EXTRACTED TEXT below:

In an interview on 02/28/2024 at 4:10 p.m. SF4RM and SF15QC confirmed that the camera video footage of Unit FA Hallway Fe revealed that the RN on duty night shift of 02/27/2024 did not supervise and evaluate MHTs job duties as per hospital policy.

PATIENT CARE ASSIGNMENTS

Tag No.: A0397

Based on record review and interviews the hospital failed to ensure a registered nurse assigned the nursing care of each patient to other nursing personnel in accordance with the patient's needs. This deficiency is evidenced by failure to ensure a Registered Nurse made all patient care assignments.
Findings:

Review of hospital policy titled "Staff Assignments" last revised 02/01/2024 revealed in part: Purpose: To assure the accountability and delivery of individualized nursing care in accordance to patient need. Procedure, in part: A. Accountability. 1. In accordance to regulatory requirements, the unit is operating under the licensure of the RN. The RN assumes hospital and legal responsibility for the delegation of duties and the supervision of the delivery of nursing care while on duty. 2. The RN is responsible for the appropriateness, completeness and accuracy of the assignment sheet ...3. This is an important document that may be used for administrative follow-up, investigations or legal proceedings and must be treated as such by being legible, complete, and accurate. B. Process, in part: 2. b. Assignments include: Staff assigned to each patient. RN Charge Nurse must complete assignment sheets and update when needed.

Review of Assingment sheet for Adult Unit FB dated 02/26/2024 revealed a census of 20.

End of EXTRACTED TEXT.
DATASET EXTRACT below:

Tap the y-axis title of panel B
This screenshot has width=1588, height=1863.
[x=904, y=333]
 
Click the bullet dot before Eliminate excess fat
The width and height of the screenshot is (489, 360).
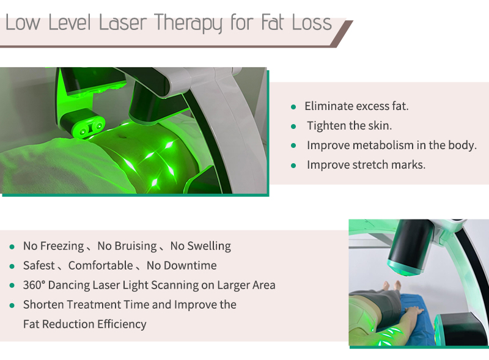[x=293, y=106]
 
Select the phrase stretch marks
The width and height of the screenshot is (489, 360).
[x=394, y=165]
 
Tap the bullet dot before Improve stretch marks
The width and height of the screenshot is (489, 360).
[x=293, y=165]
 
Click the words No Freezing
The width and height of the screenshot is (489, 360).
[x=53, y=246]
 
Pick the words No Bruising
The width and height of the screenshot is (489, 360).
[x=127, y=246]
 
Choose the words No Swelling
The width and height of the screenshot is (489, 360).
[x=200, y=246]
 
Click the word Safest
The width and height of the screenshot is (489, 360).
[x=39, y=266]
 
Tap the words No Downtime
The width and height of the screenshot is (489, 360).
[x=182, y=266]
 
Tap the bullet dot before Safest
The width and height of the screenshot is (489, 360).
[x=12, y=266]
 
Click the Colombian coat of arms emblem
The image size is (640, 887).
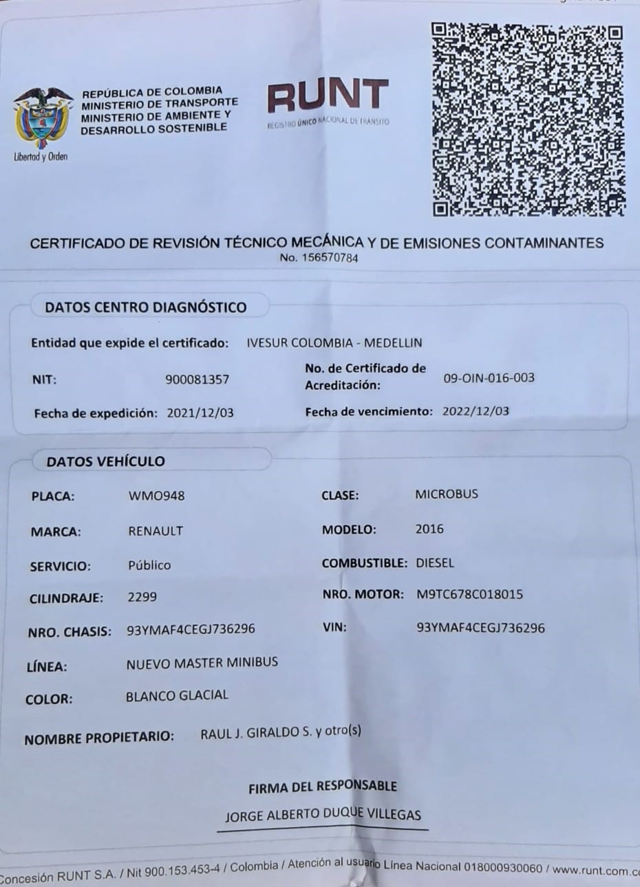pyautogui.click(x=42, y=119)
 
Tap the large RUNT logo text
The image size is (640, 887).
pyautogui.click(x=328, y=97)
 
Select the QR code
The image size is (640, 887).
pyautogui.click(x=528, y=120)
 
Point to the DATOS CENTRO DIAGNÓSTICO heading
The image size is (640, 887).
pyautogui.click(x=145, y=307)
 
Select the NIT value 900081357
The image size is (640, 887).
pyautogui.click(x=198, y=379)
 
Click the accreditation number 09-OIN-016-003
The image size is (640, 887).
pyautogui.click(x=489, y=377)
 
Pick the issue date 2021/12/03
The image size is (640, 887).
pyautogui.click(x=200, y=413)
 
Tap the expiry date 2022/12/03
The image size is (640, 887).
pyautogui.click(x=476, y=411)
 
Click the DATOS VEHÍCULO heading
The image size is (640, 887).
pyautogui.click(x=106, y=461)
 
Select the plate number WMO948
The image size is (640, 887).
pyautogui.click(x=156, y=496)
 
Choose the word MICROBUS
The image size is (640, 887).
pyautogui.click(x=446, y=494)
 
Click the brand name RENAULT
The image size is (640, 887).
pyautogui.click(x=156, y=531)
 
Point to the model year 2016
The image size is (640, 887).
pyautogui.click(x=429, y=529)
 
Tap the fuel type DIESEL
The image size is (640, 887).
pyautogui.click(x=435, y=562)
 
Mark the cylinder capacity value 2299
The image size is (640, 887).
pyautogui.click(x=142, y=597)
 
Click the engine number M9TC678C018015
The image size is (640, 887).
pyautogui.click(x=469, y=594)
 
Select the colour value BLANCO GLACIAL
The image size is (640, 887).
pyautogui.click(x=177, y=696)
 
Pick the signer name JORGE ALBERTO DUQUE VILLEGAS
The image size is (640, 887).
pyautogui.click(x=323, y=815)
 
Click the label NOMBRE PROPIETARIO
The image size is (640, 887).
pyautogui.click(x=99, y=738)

End of DATASET EXTRACT.
DATASET EXTRACT below:

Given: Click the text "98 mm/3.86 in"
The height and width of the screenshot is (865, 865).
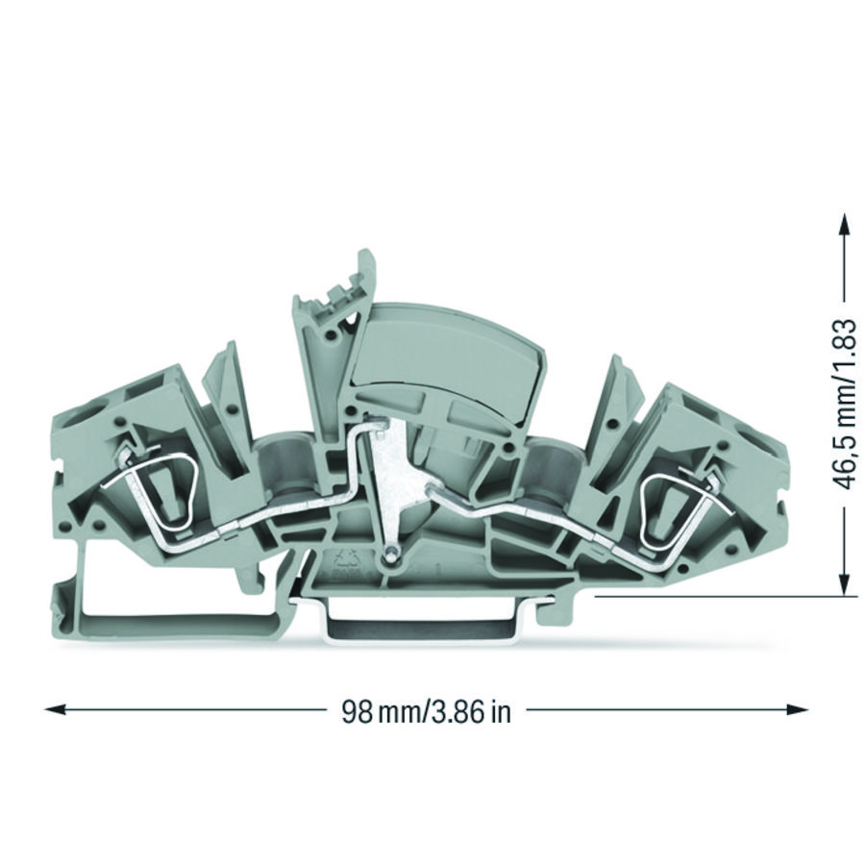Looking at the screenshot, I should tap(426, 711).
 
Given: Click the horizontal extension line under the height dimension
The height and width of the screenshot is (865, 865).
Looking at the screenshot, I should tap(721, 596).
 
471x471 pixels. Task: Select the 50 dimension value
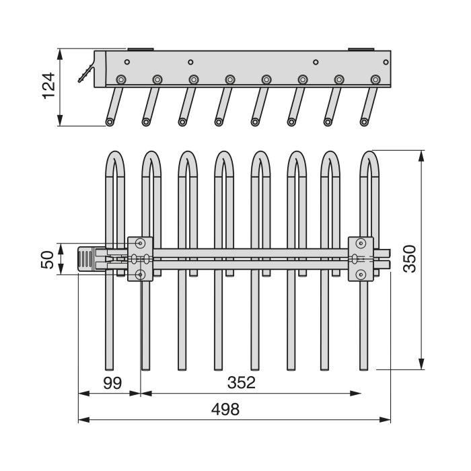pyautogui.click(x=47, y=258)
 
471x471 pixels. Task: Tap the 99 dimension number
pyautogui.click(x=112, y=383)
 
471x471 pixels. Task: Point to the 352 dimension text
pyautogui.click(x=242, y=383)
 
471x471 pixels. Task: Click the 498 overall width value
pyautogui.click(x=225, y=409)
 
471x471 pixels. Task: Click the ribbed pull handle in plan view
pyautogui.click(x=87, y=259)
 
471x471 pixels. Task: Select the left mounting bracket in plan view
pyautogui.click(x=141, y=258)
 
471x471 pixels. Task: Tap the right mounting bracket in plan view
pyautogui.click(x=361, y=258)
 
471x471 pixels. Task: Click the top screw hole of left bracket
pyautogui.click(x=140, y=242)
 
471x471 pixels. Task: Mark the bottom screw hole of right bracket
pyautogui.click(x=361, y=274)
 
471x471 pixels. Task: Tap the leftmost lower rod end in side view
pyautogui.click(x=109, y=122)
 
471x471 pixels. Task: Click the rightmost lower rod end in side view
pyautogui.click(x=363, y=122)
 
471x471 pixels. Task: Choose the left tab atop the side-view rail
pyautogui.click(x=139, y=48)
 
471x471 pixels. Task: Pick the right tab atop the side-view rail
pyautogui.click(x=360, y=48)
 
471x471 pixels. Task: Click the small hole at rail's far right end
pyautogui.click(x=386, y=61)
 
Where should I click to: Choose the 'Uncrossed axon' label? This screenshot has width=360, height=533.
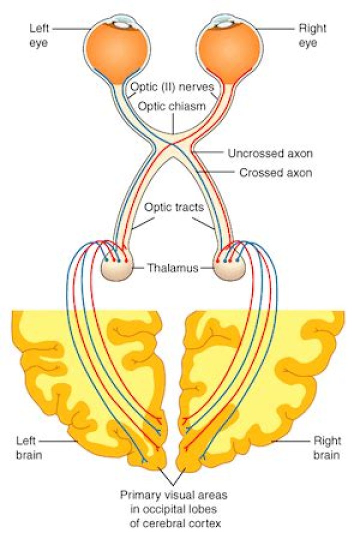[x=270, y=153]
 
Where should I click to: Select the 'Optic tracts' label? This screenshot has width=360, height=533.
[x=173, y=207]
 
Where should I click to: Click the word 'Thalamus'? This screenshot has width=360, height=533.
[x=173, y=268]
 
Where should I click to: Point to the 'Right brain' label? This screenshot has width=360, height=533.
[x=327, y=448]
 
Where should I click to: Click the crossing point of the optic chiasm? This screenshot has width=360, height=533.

End of DATASET EXTRACT.
DATASET EXTRACT below:

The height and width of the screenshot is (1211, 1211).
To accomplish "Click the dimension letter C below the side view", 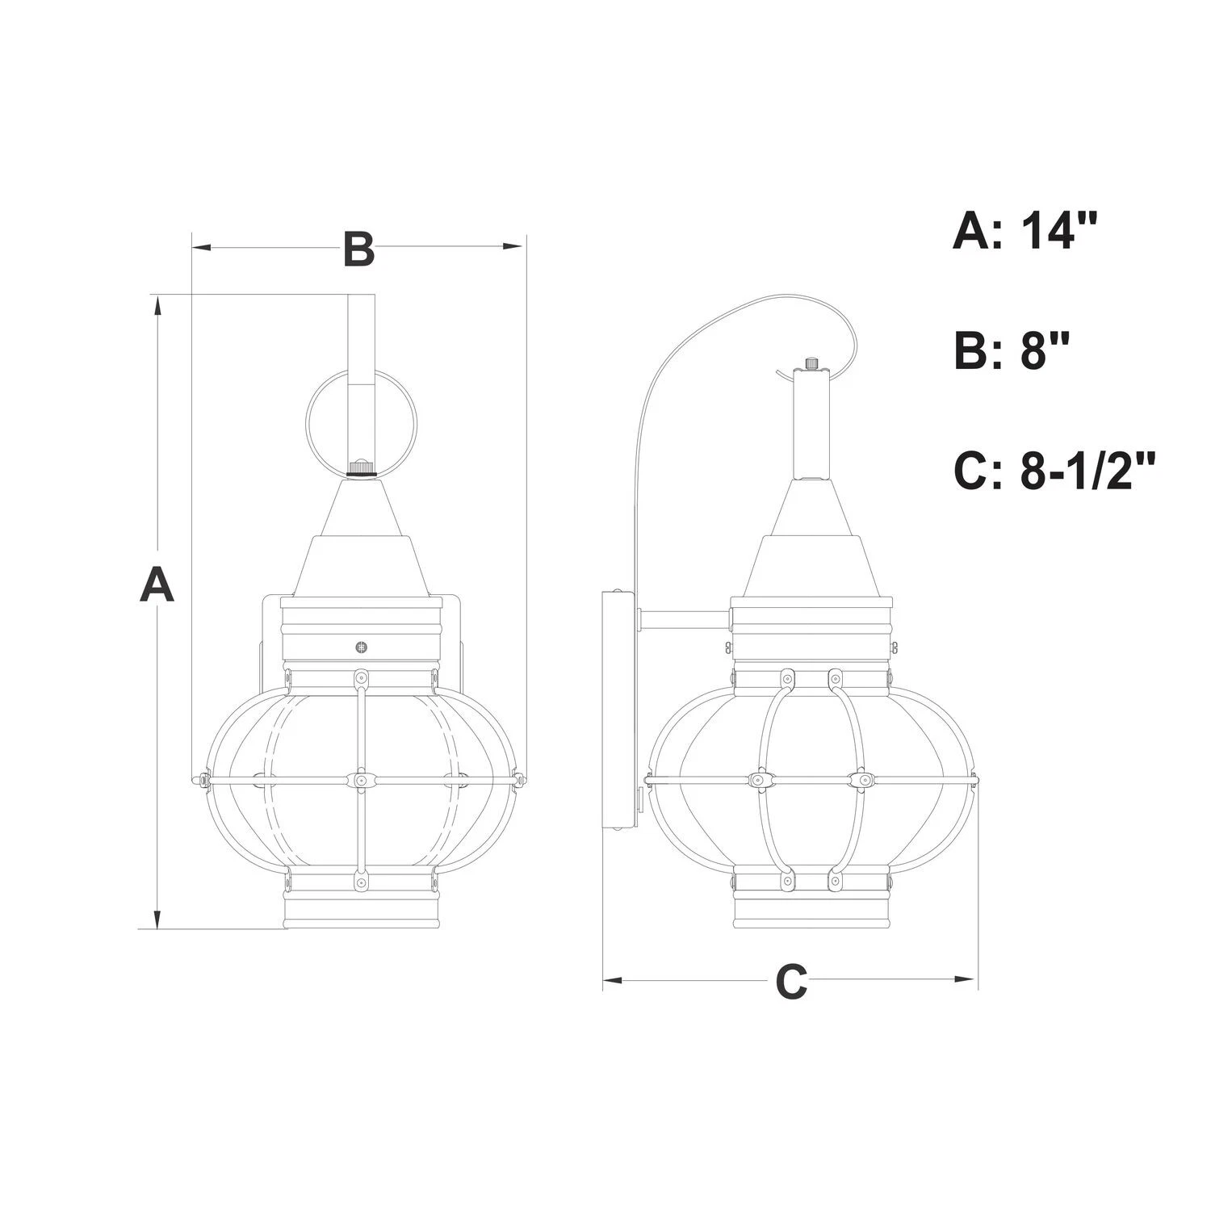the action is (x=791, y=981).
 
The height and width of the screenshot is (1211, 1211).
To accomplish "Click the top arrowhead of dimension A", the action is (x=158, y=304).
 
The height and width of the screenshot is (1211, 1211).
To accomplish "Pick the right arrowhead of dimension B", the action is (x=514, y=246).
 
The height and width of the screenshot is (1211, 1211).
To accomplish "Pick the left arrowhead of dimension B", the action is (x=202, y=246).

End of DATASET EXTRACT.

* PROBLEMS AND TASKS:
1. List every date given in the hospital inspection findings.
2. Translate this sentence from the hospital inspection findings into Spanish: "This deficiency is evidenced by failure to ensure a Registered Nurse made all patient care assignments."
3. Continue the hospital inspection findings from their last sentence.
Nothing in the records is needed here.

* RESPONSES PER TASK:
1.
02/28/2024
02/27/2024
02/01/2024
02/26/2024

2. Esta deficiencia se evidencia por no haber asegurado que un profesional de enfermería registrado realizara todas las asignaciones de atención a los pacientes.

3.
Observations of Adult Unit FB on 02/26/2024 at 11:05 a.m. revealed 1 RN (SF6RN), 1 MHT on 1:1 and 2 MHTs assigned to the remaining patients. Observations failed to reveal a 4th MHT, a unit clerk or a medication nurse.

In an interview on 02/26/2024 at 11:08 a.m., SF6RN, the charge nurse on Unit FB, stated that a patient was sent to the ER around 9:30 a.m. and the MHT who was on 1:1 was pulled to accompany the other patient to the ER. SF6RN reported the MHTs then got together and divvied up the patient assignments between them. SF6RN reported she was busy with giving report to the ER and completing medication rounds making it difficult for her to assign patients to the remaining MHTs.

In an interview on 02/26/2024 at 1:40 P.M., SF2DON and SF4RN confirmed that the MHTs should not have divided patients for assignments but SF6RN should have re-assigned the patients to the remaining MHTs and updated the assignment sheet per policy.

SUPERVISION OF CONTRACT STAFF

Tag No.: A0398

47397




48050

Based on record review and interview, the director of nursing services failed to ensure nursing care was provided according to hospital policy. This deficient practice is evidenced by the Charge Nurse initialing observation sheets before direct observations were conducted on 4 (#RF4, #RF5, #F3, #RF3) of the 8 (#F3, #RF3, #RF4, #RF5, #RF6, #RF7, #RF8, #RF11) patients' observation sheets reviewed.
Findings:

Review of hospital policy # TX.7-1001, titled "Level of Observation and Precaution", last revised on 01/22/2024, revealed, in part, "Policy . . . to appropriately assess patients for high risk behaviors ...3. The Unit RN Charge Nurse will physically round to make direct observation of each patient on the unit every two hours and will initial each patient's individual observation sheet at the time this direct observation is conducted."

Review of Unit FA's patient observations sheets dated 02/27/2024 was conducted on 02/28/2024 at 4:00 p.m. revealed SF9RN's initial on the following patients #RF4, #RF5, #F3, #RF3 at the following times: 1:10 a.m., 1:20 a.m., 1:30 a.m., 1:40 a.m., 1:50 a.m., and 2:00 a.m. The review of video camera footage for Unit FA Hallway Fe revealed SF9RN did not observe patients #RF4, #RF5, #F3, #RF3 at the following times: 1:10 a.m., 1:20 a.m., 1:30 a.m., 1:40 a.m., 1:50 a.m., and 2:00 a.m. even though SF9RN initialed the observation forms.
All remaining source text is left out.